Caterpillar vice-president responsible for the Surface Mining & Technology Division Jean Savage said the 793 had been an integral part of making Caterpillar a leading surface mining equipment supplier.
The fact the very first 793, placed into service in 1991, is still operating is a testament to the model's longevity.
One of the longest running 793s was built in 1992 and has accumulated 173,000 hours at a US mine.
Caterpillar global product manager large mining trucks Sudhanshu Singh said the success of the 793 supported the company's belief that it was the most productive and cost-effective mining truck in a range of applications.
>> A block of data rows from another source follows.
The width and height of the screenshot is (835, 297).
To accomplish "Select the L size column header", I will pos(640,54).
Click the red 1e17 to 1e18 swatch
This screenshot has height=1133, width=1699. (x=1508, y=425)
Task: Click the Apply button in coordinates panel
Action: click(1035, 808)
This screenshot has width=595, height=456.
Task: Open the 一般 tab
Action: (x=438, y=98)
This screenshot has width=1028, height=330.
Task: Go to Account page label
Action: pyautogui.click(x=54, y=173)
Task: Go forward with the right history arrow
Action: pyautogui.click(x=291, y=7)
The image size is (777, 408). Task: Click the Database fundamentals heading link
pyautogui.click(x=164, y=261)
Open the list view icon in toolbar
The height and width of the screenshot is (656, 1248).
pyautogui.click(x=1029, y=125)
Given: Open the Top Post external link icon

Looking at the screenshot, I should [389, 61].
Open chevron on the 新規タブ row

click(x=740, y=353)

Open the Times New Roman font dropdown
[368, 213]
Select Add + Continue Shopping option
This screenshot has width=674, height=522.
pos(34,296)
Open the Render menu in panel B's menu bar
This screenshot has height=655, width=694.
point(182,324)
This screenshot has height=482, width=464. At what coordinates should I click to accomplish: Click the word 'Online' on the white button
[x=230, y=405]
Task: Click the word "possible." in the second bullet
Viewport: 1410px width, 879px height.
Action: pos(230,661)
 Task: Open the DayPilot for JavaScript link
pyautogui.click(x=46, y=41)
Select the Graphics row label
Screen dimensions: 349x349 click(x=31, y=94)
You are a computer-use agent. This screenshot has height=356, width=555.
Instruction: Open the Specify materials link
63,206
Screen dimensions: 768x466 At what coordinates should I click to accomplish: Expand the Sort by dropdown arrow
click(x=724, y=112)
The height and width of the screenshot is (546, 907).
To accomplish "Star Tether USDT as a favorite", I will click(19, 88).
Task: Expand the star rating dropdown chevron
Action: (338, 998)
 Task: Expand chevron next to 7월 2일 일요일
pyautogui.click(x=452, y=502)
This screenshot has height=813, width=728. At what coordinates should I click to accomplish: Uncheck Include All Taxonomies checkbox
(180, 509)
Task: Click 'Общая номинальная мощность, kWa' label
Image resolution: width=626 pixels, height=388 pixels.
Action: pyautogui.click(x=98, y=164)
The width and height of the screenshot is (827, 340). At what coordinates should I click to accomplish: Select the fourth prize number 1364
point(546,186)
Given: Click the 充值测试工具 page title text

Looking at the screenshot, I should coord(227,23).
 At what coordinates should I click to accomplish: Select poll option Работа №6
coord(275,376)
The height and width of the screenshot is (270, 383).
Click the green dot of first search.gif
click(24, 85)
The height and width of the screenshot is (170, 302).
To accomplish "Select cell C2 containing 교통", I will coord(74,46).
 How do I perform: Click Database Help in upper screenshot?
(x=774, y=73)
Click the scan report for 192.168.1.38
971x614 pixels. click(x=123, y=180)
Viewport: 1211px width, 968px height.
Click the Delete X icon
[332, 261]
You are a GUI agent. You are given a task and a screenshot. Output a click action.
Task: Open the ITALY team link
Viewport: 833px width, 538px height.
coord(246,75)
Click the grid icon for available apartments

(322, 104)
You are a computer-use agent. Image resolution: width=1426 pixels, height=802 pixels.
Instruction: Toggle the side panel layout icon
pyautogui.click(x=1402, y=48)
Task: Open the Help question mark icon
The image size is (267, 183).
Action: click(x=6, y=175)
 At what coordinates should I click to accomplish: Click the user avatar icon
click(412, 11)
"The 793's success is a direct result of collaboration with customers, Cat dealers and cross functional teams within the Caterpillar organisation - who have worked to optimise the performance of Cat trucks in a wider range of applications," he said.
The most recent generation, the 793F, is at the vanguard of autonomous haulage.
The trucks are operating via Command for hauling, part of the Cat Minestar suite.
Most of those autonomous trucks are operating in iron ore mines in Western Australia - predominantly with Fortescue Metals Group and BHP, although Rio Tinto recently added some autonomous 793Fs to its Komatsu autonomous fleet.
However, the numbers of autonomous 793Fs is also starting to grow at South American and North American operations.
Caterpillar autonomous trucks have hauled more than 700 million tonnes since they first started working about four years ago.